Wednesday, January 12, 2011

An Old, Tattered, But Great Baseball Book


When going through my collection of baseball books, most of them have nice covers, full of graphics and nice print.  However, one book clearly stands out in my collection.  An old, tattered, solid green hardback book looks like the worst piece in my collection.  It is not.  In fact, it is the best book in my collection.

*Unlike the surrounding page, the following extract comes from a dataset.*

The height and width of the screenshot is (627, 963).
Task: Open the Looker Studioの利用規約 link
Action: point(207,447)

This is the inside page which tells that the book is titled Low And Inside and was printed in 1949.  This book would later be reprinted with cover art, but this is in fact a first edition version of the book.  The top line lets us know what this book will be about:  "A Book of Baseball Anecdotes, Oddities and Curiosities".  It's full of interesting short true stories that occurred in baseball from the 1800s to the 1940s.  These aren't the basic stories of great games and moments, but the odd and strange moments that would have been lost to time if not gathered by the author here from discussions with people and newspaper articles.

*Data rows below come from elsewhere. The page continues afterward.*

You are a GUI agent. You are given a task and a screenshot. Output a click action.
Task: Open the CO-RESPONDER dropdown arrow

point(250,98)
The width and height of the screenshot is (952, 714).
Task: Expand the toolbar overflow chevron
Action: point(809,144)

Once we get to the stories themselves, we see that it's an easy reading size font and there are many pages with full page or most-of-the-page illustrations of the events taking place in the stories.  It does not go in any specific order or have any kind of structure.  The stories are random to say the least, and are about many different baseball leagues and teams, not restricted to Major League Baseball.  

I feel that this is such a great book, that I am going to post several stories from this book to my blog, because I feel they need to be known and would be interesting to any baseball fan.  I am going to post these stories over several posts, because a smart person once said 'if we don't remember the past, we're doomed in the future to repeat it.'  The stories don't have titles, so the titles I give are just for appeal.  I also typed them out with the same spacing, capitalization and punctuations used by the original author.

Snakes On A Field

ONE DAY in July of 1909, James Phelps was playing in the outfield for Rayville in a game at Monroe, Louisiana.  In the eighth inning a Monroe batter drove a long fly over Phelp's head.  He turned with the crack of the bat and raced into a bog on the outer edge of the playing field, and the spectators roared approval when he made a spectacular, one-handed catch of the ball.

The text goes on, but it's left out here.